[DATA PROVIDED — start]

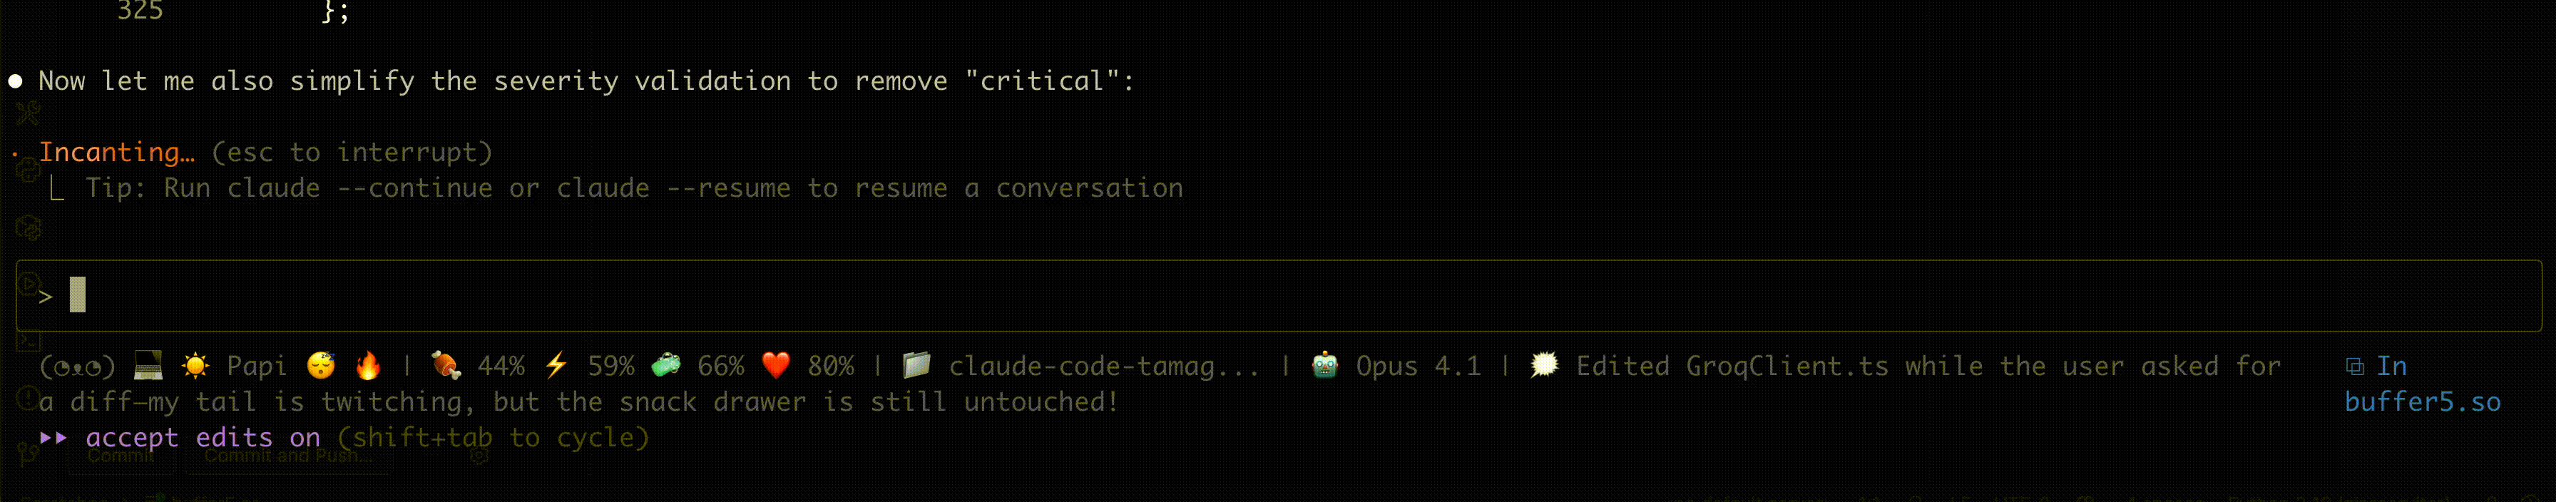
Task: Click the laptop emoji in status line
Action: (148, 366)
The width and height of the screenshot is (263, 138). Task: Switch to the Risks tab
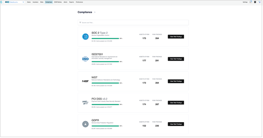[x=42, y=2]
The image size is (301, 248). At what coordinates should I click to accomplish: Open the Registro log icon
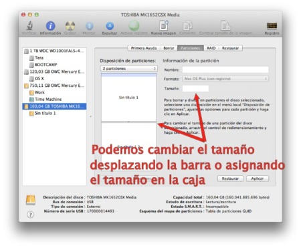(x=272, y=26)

[DATA PROVIDED — finish]
[DATA PROVIDED — start]

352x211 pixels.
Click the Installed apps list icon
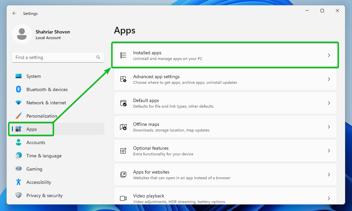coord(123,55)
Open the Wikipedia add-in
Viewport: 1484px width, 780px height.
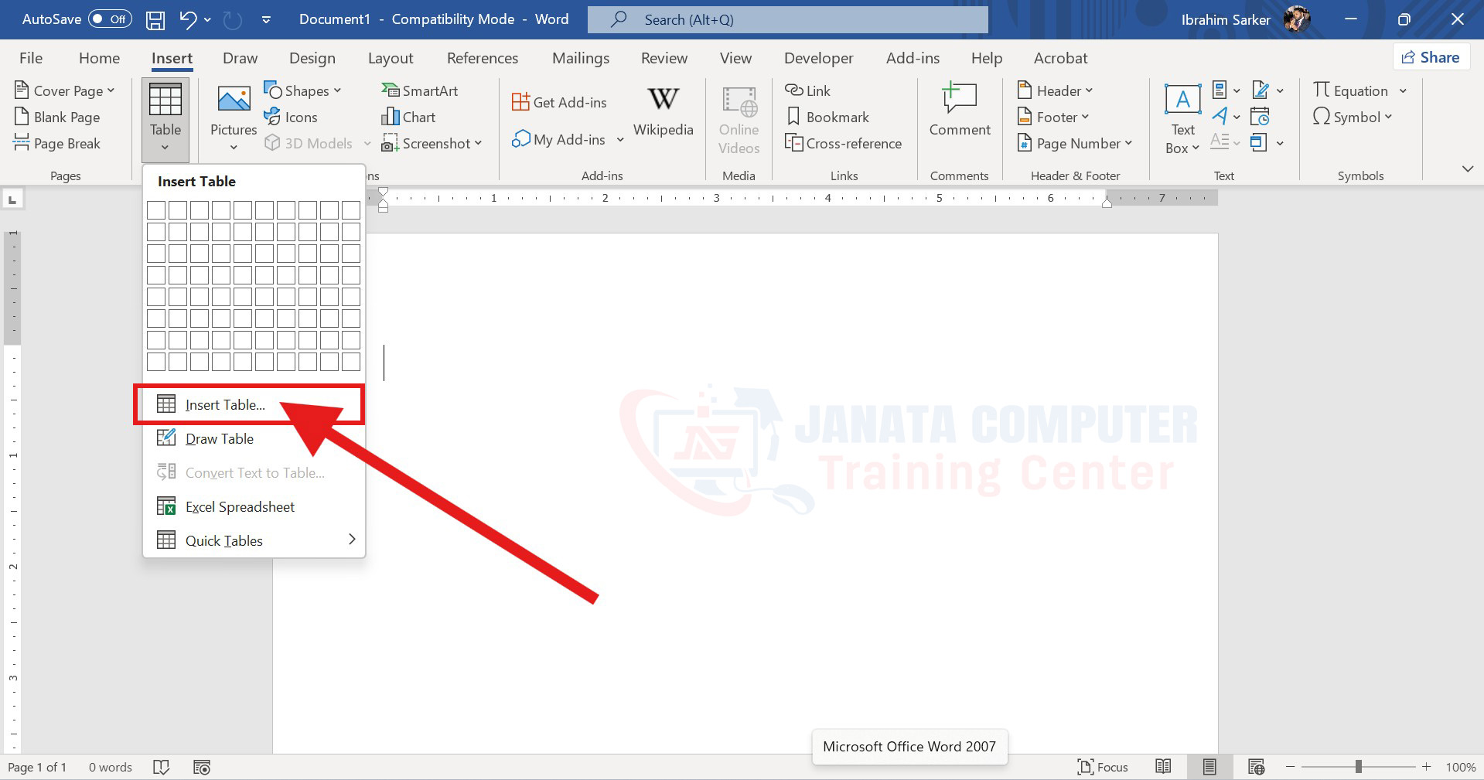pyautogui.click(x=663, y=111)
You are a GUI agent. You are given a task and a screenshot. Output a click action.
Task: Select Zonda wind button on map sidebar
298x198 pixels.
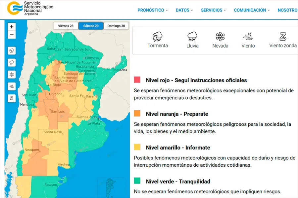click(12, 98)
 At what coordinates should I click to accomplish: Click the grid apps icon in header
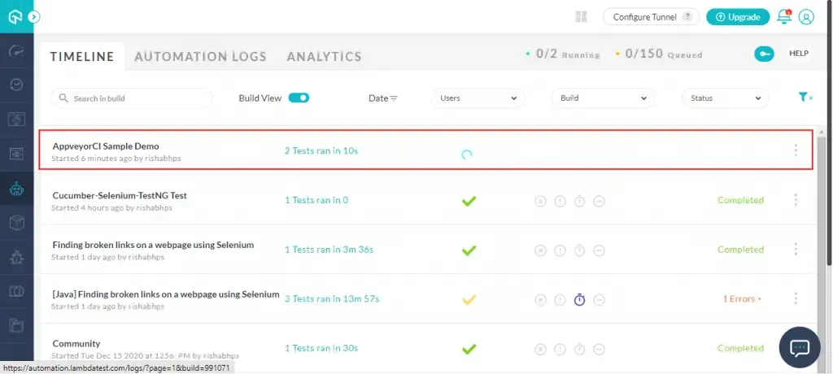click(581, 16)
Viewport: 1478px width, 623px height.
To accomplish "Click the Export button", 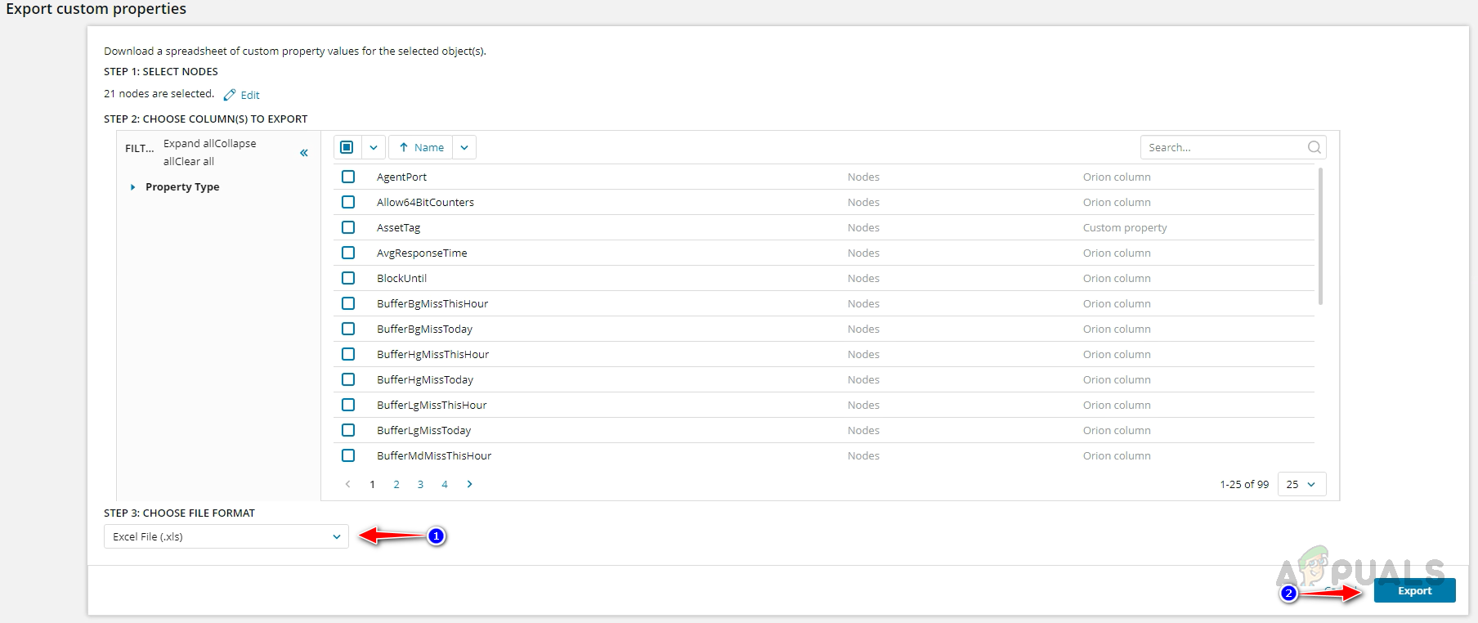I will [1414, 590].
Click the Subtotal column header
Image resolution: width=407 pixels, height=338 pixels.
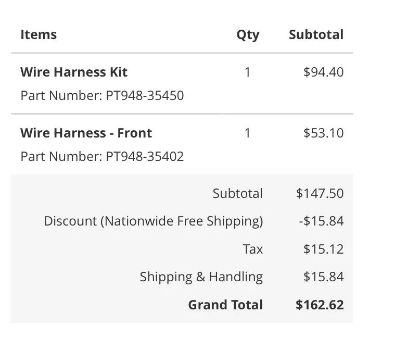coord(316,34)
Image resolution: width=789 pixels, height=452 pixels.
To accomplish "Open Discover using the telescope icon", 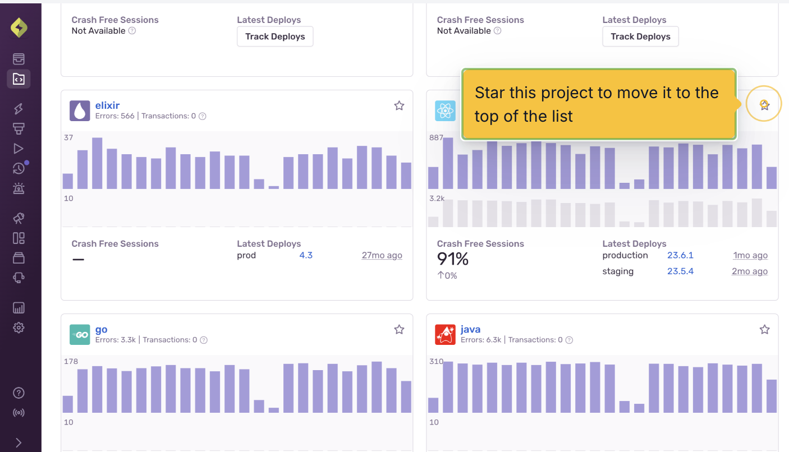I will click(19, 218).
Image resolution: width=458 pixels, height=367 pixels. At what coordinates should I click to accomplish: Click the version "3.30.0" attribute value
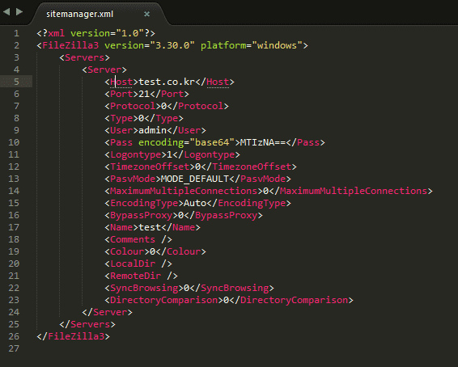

[DATA PROVIDED — finish]

● WHAT IS BEING ASKED
With the pictures omitted, copy the entries above exactly from the line containing "Open the Wikipedia add-in" through the line containing "Viewport: 1478px width, 623px height.", both lines included.

● WRITTEN SOLUTION
Open the Wikipedia add-in
Viewport: 1484px width, 780px height.
pyautogui.click(x=663, y=111)
You are a GUI agent. You are given a task and a screenshot. Output a click action.
Task: Select Zonda wind button on map sidebar
298x198 pixels.
click(12, 98)
 At what coordinates should I click to accomplish: Click the grid apps icon in header
click(581, 16)
Viewport: 1478px width, 623px height.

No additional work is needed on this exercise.